Weak Encryption Is Securing Adobe’s Password File.

The scoop at arstechnica.com is that Adobe’s attack from one month ago netted hackers a 9.3 gigabyte file full of passwords.  Approximately 130 million passwords and clues to the password are present in the file.  And while Adobe did take the time to protect it – encryption was used, although it’s nowhere as powerful as AlertBoot’s laptop disk encryption – the company behind Photoshop and other creative software is receiving flak (and deservedly so) for not following best practices.

Password Best Practices – Hashing

According to arstechnica.com, Adobe erred in many ways when it came to protecting the password file:

  • Encryption was used (which is reversible) as opposed to salted hashes.
  • The encryption that was used, Triple DES, is not really considered secure anymore.
  • ECB mode was used for the Triple DES.  Long story short, ECB reveals clues about the encrypted content, making that much easier to break.

Why are hashes, and not encryption, considered to be best practice when it comes to passwords?  Basically, because the former is irreversible.  The example that’s been used is that “ground hamburger can’t be converted back to steak”: that is, there is no way to figure out the original password based on the hashed password.  This is even if you know which algorithm (and hash salt) was used.

The story is different for encryption.  Under encryption, the original content can be recovered if you figure out the encryption key.  This is tantamount to obtaining steak from ground chuck, assuming you can find the meat grinder that was used (the analogy breaks down somewhat but that’s the gist).

Of course, if you’re trying to protect documents, hashes are useless because you want the ability to recover the original content.  Why protect a file before sending it via email if the recipient won’t be able to read it (since it’s irrecoverable)?

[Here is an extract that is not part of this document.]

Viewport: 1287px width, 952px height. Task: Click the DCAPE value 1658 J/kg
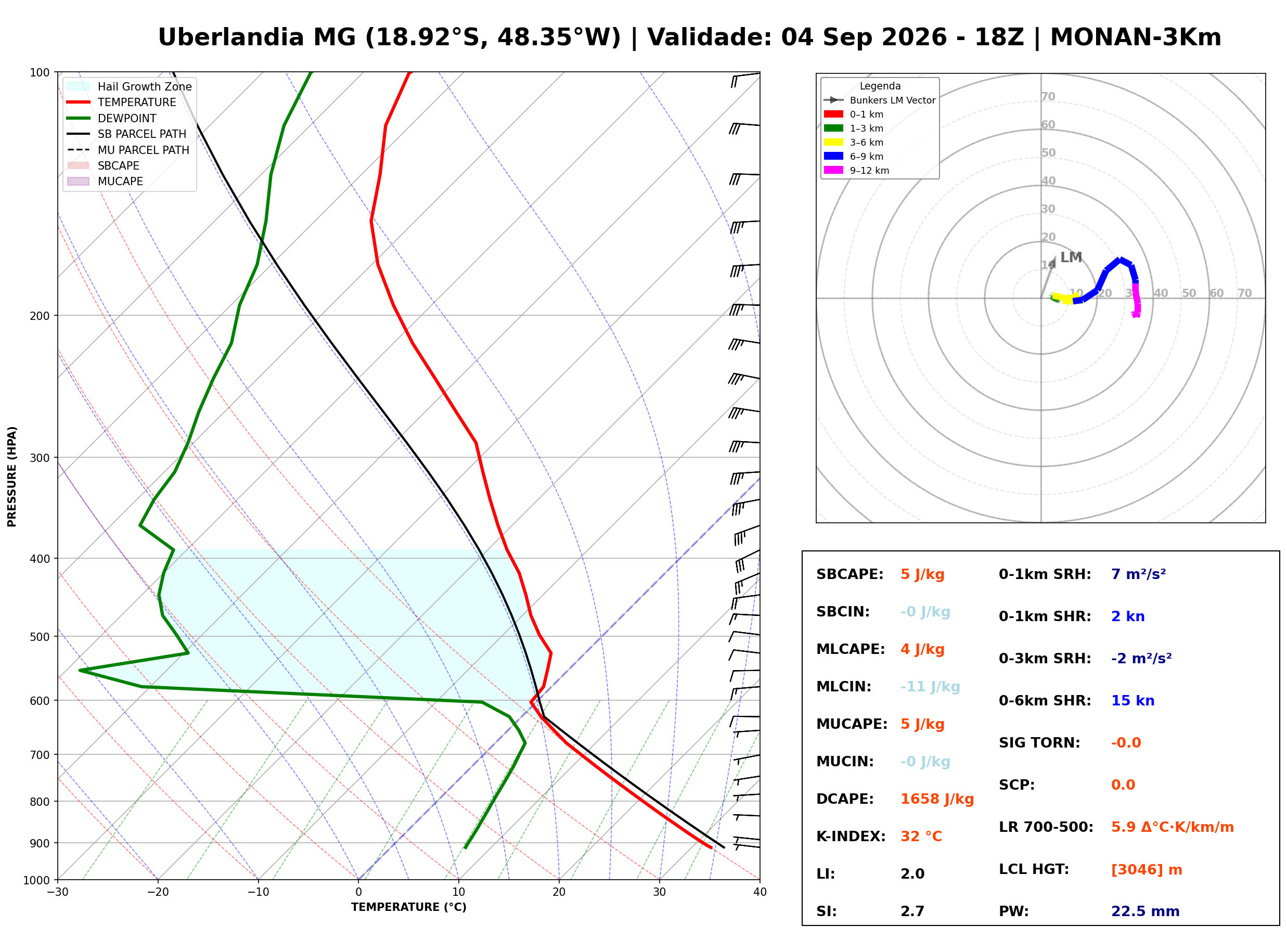[x=937, y=799]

But passwords are a different matter.  To be honest, there’s no need for anyone to know the specifics of a password. All that’s required is that it matches what’s on file.  If you type a password and it matches the one on file, you’re in.  If they don’t match, you’re not.

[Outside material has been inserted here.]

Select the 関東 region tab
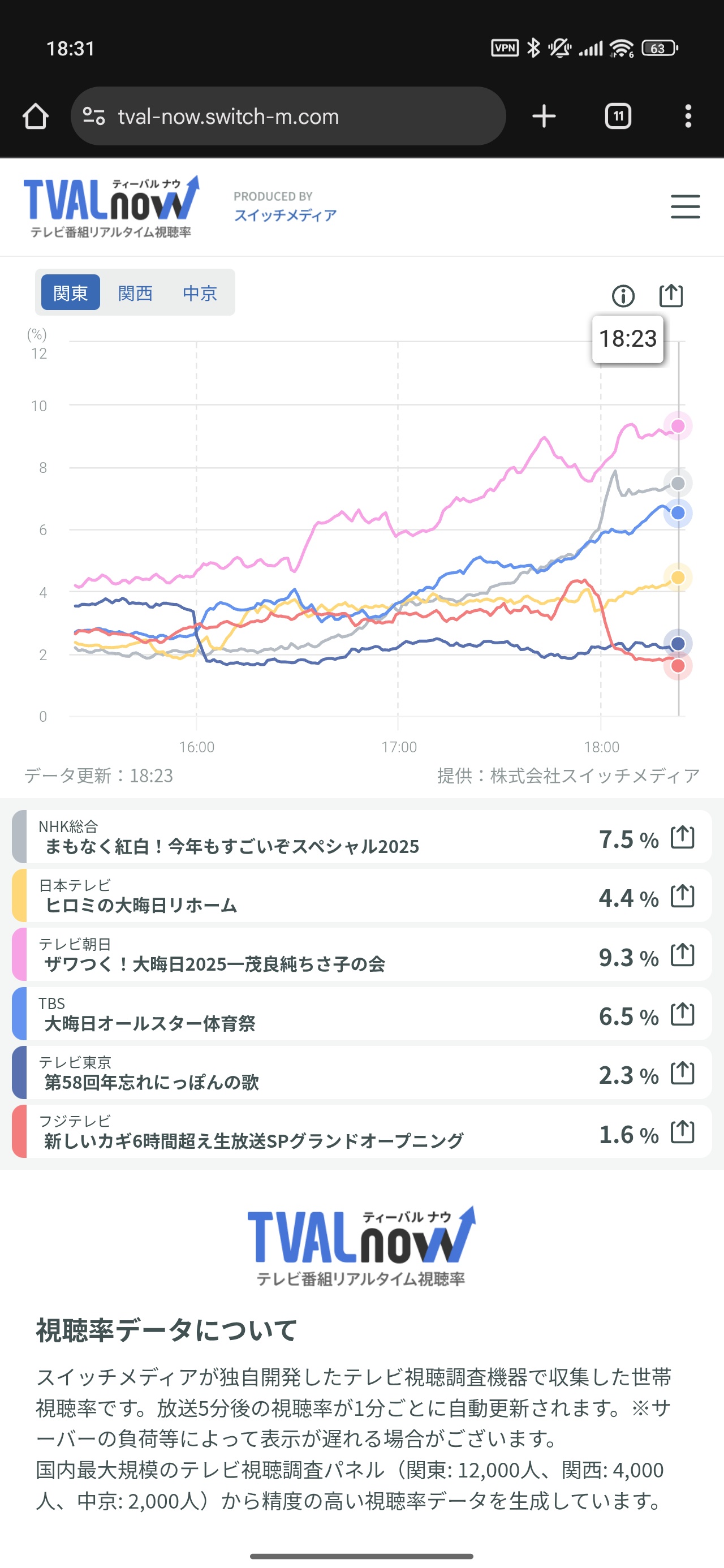This screenshot has width=724, height=1568. click(x=71, y=293)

So, you might encrypt the contents of a folder, but you’d want to use a hash to secure the password to that folder.

Why Hashing Over Encryption?

On the other hand, the fact that a string of characters will always end up as the same hash means that it, too, presents problems.  Let’s revisit our ground chuck example.

It was noted that under a hash, steak will always result in ground chuck, and that there’s no way to reverse it.  This analogy is a little wrong because it’s obvious that you’ll get ground beef from steak if you pass it through a grinder of some sort.  A truer analogy would be that the steak will eventually get you pureed tomatoes.  How?  Who knows?  But that’s what happens when you hash passwords: there’s no way to figure out the original password from the resulting hash.

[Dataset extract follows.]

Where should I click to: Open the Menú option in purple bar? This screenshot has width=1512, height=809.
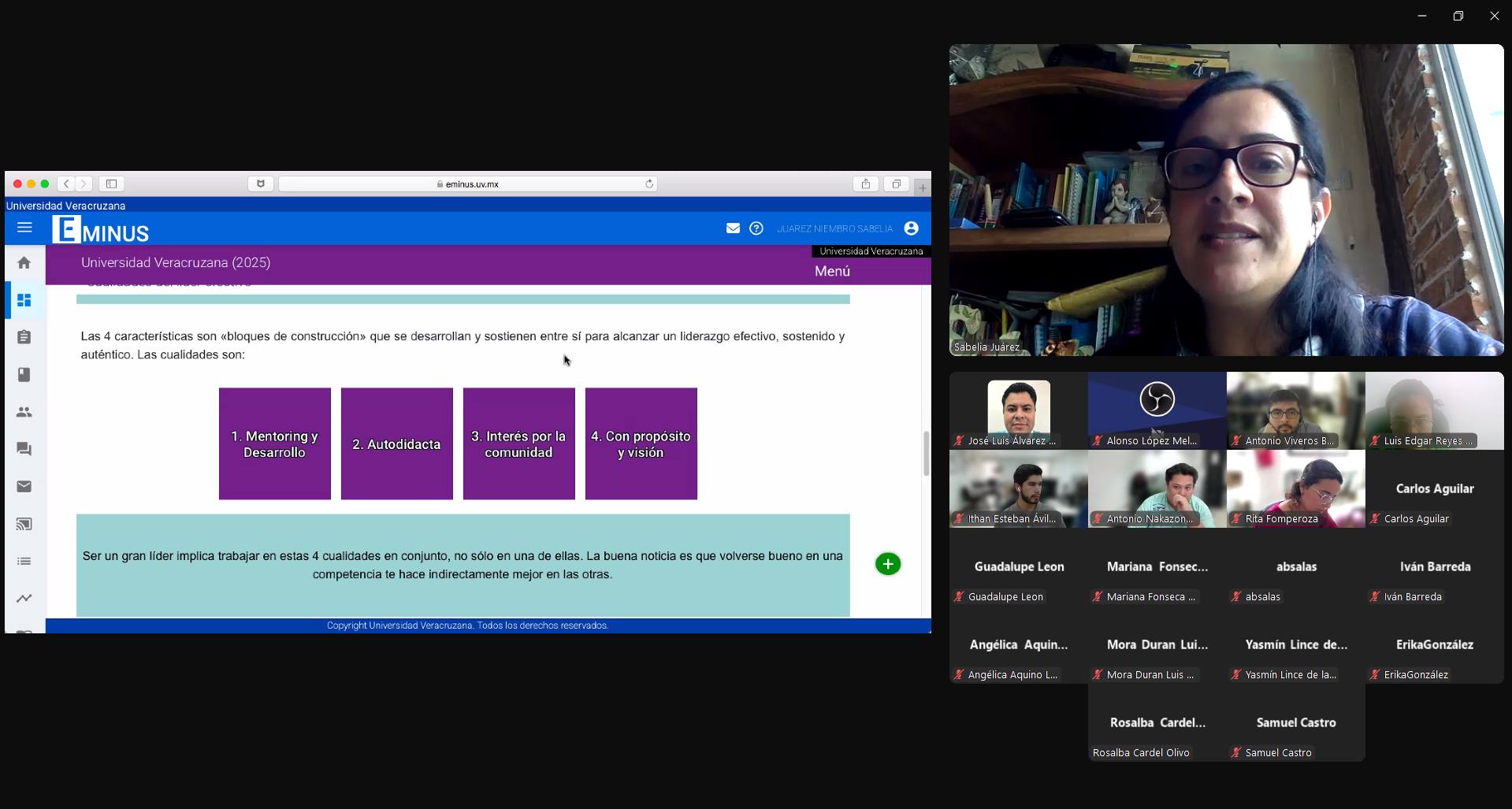pos(832,271)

And, you’ll always get tomato puree from steak.  That’s the point of a hash….and that’s its weakness, since you can reverse engineer it in this manner:  You have tomato puree.  You have no idea what it started out as.  How can you find out what that tomato used to be before it got hashed?  You start feeding the grinder (the hash algorithm) stuff.  At some point, you feed it steak and you get tomato puree.  Voila.  Now, whenever you see tomato puree, you know it started out as steak.

Now, take that and apply it to passwords and their hashes.  If a certain password will always end up hashed in the same manner, then a hacker feeds the algorithm a bunch of passwords to obtain the hash.  Perhaps he’ll create a list of passwords and their respective hashes (this is known as a rainbow table) since he knows they can come in handy later.

There are ways around this problem, like adding a “salt” to any passwords before hashing them.  However, frequency analysis of password lists, combined with prior knowledge of which passwords regularly show up in a given set, means there will always be ways to figure out the original password from a hash.

So why are hashes, and not encryption, considered best practice when it comes to protecting passwords?  Because with a hash, you have to “break” each individual password, whereas if you used encryption, all you have to do is figure out the one encryption key and 130 million passwords will be revealed.  (Technically, you could encrypt each of the 130 million passwords with a different encryption key, but no one would be willing to do that because managing 130 million encryption keys is hard work…so chances are you’ll be using the one key).

And yet, figuring out that one encryption key could very well be impossible.  It’s the reason why encryption is used to secure the day to day financial transactions on the web (accessing bank accounts, buying stuff from Amazon, buying and selling securities via your online brokerage account, etc.).